Keep in mind, Ottawa’s restaurant and bar owners have made the investment to create a downtown attractive to visitors. As it stands now, there’s nothing stopping out-of-town food truck vendors from setting up shop downtown and stealing those customers.
When the city built up its tourism base, the idea was to bring those dollars back into Ottawa.
While food truck vendors also are required to pay sales tax into the state, brick-and-mortar businesses also pay property taxes that go back to the community to pay for schools and city services. These established businesses also invest in the community in other ways, by donating to fundraisers or sponsoring events.

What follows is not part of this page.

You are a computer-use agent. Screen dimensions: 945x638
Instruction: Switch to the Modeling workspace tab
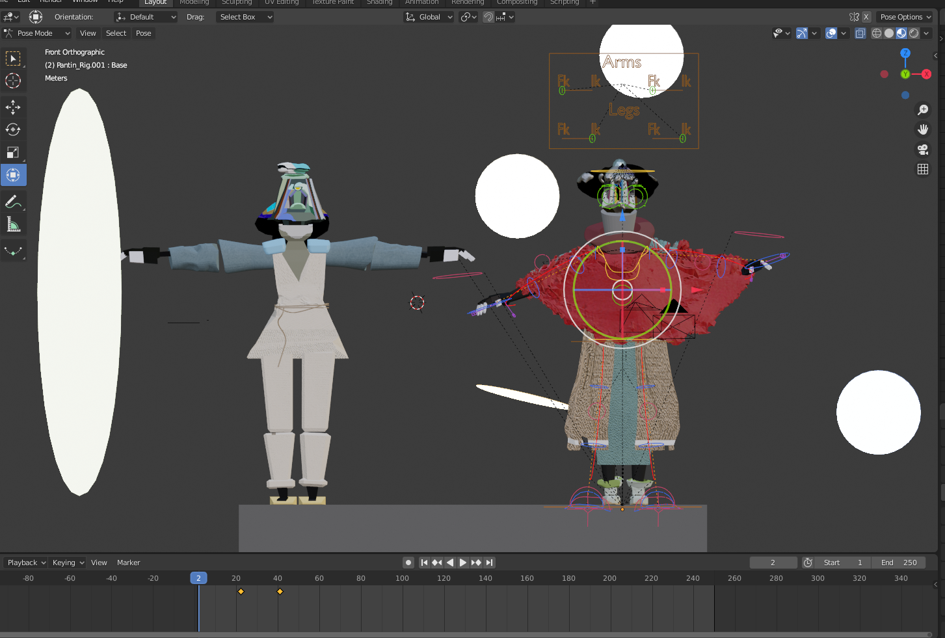[x=194, y=3]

With that said, food trucks can bring character and diversity to a community, and serve as an attraction in their own right. It would be a mistake to do what some other communities have done, and make restrictions so tight, there’s no market for food trucks.
We are encouraged Mayor Dan Aussem has called a workshop meeting 4:30 p.m. Thursday, Oct. 15, at City Hall for both restaurant owners and food truck vendors to come together and weigh in on the issue.
This gives us hope Ottawa will not shut the door completely on food truck vendors, including Bertha Food Truck, a local business in its own right operated by Jared Murley and his wife Sadie, who want to share their love for food with the community.
It also sets the stage for restaurant owners to go into more detail about their concerns and the council to find a workable solution for both sides.
Ottawa’s council has a real chance here to provide an example of good local government by looking out for everyone’s best interests.
There needs to be rules for food truck vendors to follow, from safety rules to registering with the city and respecting a brick-and-mortar restaurant's space, but we don't want to see restrictions used in a manner that otherwise bans food trucks by policing them out.